In a series of notes we plan to outline the implications for the electricity industry in a world which takes the implications of COP21 as gospel truth.
That presupposes that policies are put in place that will result in Australia doing at least its share of the reduction in carbon output required to keep the increase in global temperature at 1.5 to 2.0C compared to the 20th century average. As far as electricity goes this means moving to about 70%-80% renewable by 2035 and on a pathway to 100% renewable by 2045.
This is based on the view that at the current global rate of emissions the carbon budget for 2c will be exhausted by 2035. At the moment there are zero signs that Australia or any other major country is seriously committed to such a course notwithstanding the COP21 agreement. Actions, and in this case policy actions, speak louder than words.
Electricity policy and climate change policy cover a lot of the same ground but are far from identical. For the most part the focus here is on electricity policy and the technical and economic issues but we start with the broader context.
Electricity is only 37% of emissions. An economy wide carbon tax is required.
In Australia stationary energy (electricity generation) is about 37% of total emissions, easily the largest sector but far from the only contributor. Fig 1 (below) is a blindingly obvious message that Step 1 of any sensible policy is an economy wide carbon tax. Any political party that doesn’t support that is missing the essential foundation of the lowest cost way of reducing emissions.
The alternative to a carbon tax is an even simpler legislative requirement that specifies the carbon emissions for various things, like in petrol or electricity generation and then lets the market find the least cost way of satisfying them. For instance, removing lead from petrol simply required catalytic converters, reducing sox and nox emissions requires generation scrubbers.
But these legislative moves do not work as broadly as an economy wide carbon tax. A carbon tax raises the cost of electricity and transport fuel, making substitutes more competitive and discouraging consumption. A tax is easy to administer and provides revenue certainty to the Government.
There would be modest negative impacts on consumer wealth, GDP. A $3o/t tax raises $5.5 bn per year increases the costs of electricity to residential about 10-12% and to business a bit more. At $30/t it adds less than 1 cent to the cost of a litre of petrol (based on 2.5 g co2/litre). A $30 per tonne tax would raise around $15 bn a year.

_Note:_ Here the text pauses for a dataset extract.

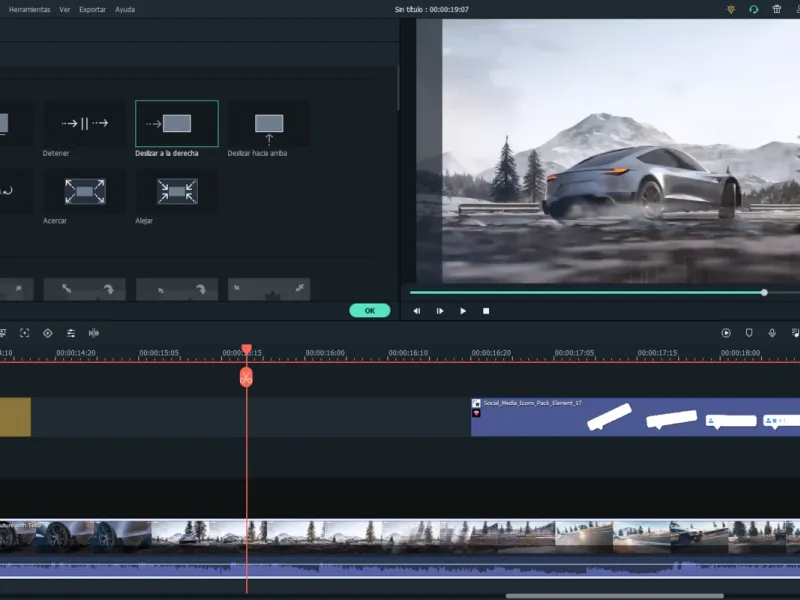Click the headset support icon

None of this is news, but neither is it getting any airtime in the current debate.
Moving to a high (70%-80%) renewable share by say 2035
In the remainder of this note we address the broad context of electricity demand outlook, and have a first glance at some of the issues surrounding high renewables penetration. Some of the conclusions may seem impossible or fanciful from today’s perspective but just proceed from the assumption that the world is going to decarbonize quickly and here are the technological issues and consequences. Subsequent notes will look more closely at a supply mix capable of keeping the lights on and aluminium smelters running and keeping Australia at the forefront of low cost global energy suppliers.
Electricity demand in the NEM by 2035 excluding electric vehicles
If GDP in Australia is going to grow at a compound pace of 2-3% through to 2035 and the Australian population is also going to grow at 1.0-1.3% per year, then we imagine electricity consumption will likely increase at say 0.5%-1.0% per year. Even if the growth rate turns out to be a bit lower, it probably does make sense to start to have a planning assumption that annual growth is about 1%. More aluminium smelters can close, to be sure, but other sources of growth may emerge.

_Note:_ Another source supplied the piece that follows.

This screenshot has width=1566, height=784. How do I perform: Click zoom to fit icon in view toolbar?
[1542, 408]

For this exercise we adopt an energy demand growth forecast of 0.75% per year before allowing for electric vehicles and the conversion of other forms of energy consumption to electric.
Electric vehicles could add 33% to electricity demand
Transport is the broadly equal second largest contributor to Australia’s carbon emissions. Consistent with the 70-80% renewable electricity by 2035 we also assume that electric vehicles are 70-80% of vehicle kilometers travelled by that time. We estimate that 100% EV conversion would add about 33% to electricity demand, based on the following calculations.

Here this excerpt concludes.